• Activity: Using the listing below, set down exactly the lines starting at the line that contains "Open the 第1話を再生" and ending at the line that contains "The height and width of the screenshot is (507, 980).", both included, and no others.

• Material provided:
·····
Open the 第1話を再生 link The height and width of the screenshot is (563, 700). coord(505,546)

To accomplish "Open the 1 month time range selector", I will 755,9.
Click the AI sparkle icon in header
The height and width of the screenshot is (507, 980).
·····
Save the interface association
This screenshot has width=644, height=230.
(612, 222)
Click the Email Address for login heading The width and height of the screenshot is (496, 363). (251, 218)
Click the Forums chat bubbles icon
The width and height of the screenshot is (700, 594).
·····
• Task response:
Open the 第1話を再生 link The height and width of the screenshot is (563, 700). coord(505,546)

To accomplish "Open the 1 month time range selector", I will 755,9.
Click the AI sparkle icon in header
The height and width of the screenshot is (507, 980).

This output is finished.